- Location: Blue Earth County, Minnesota
- Coordinates: 44°11′15″N 93°48′45″W﻿ / ﻿44.18750°N 93.81250°W
- Type: lake
- Basin countries: United States
- Surface area: 1,446 acres (5.85 km^{2})
- Max. depth: 59 ft (18 m)
- Shore length^{1}: 12 mi (19 km)
- Surface elevation: 1,017 ft (310 m)
- Islands: 0
- Settlements: 0

= Madison Lake (Minnesota) =

Lake in the state of Minnesota, United States

Madison Lake (sometimes styled Lake Madison in publications up to the early part of the 20th century) is a lake in Blue Earth County, Minnesota, United States. The lake covers an area of 1446 acre and is 59 ft deep at its deepest point.
It is named after President James Madison The city of Madison Lake, Minnesota is located on the Northwest shoreline of the lake. The lake and the Point Pleasant resort have been long-noted fishing destinations. Madison Lake is part of the Le Sueur River watershed.

==Ice Out Data==

Madison Lake is notable in that reliable climatology data has been maintained for the last ice or "Ice Out" on the lake since 1927. Data was recorded on a nearby barn from 1927 to 1940 Frank McCabe measured from 1940 to 1977. Local residents Mary and Dennis Buschkowsky measured diligently from 1977 through 2018 The Buschkowskys' nephew, Steve Schoeb, continues to monitor starting in 2019. The earliest ice-out recorded on the lake was March 8, 2000. The latest was April 30, 2018. The median ice out date as of 2020 is computed as April 5 or April 6.
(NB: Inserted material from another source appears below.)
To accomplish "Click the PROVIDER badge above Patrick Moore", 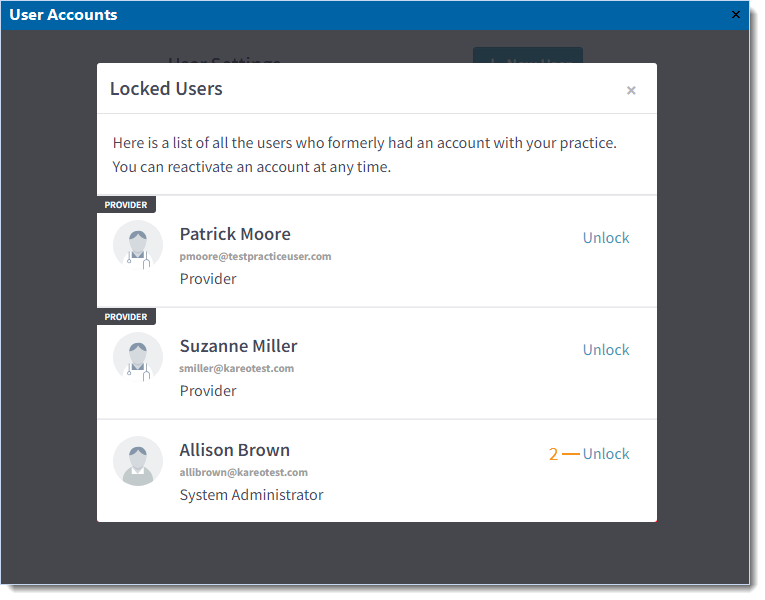I will [x=127, y=206].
==Minnesota Governor's Fishing Opener 2023==
Minnesota Governor Tim Walz visited Madison Lake for the 2023 fishing opener on June 20, 2023. The Governor's attendance had been delayed due to a scheduling conflict with his daughter's college graduation from the original May 12 weekend. Minnesota Lieutenant Governor Peggy Flanagan was the "fishing leader" for the season 2023 opener. The Minnesota Governor's Fishing Opener is a tradition that dates back to 1948. This was the 75th anniversary of the tradition. The location had been announced in August 2022.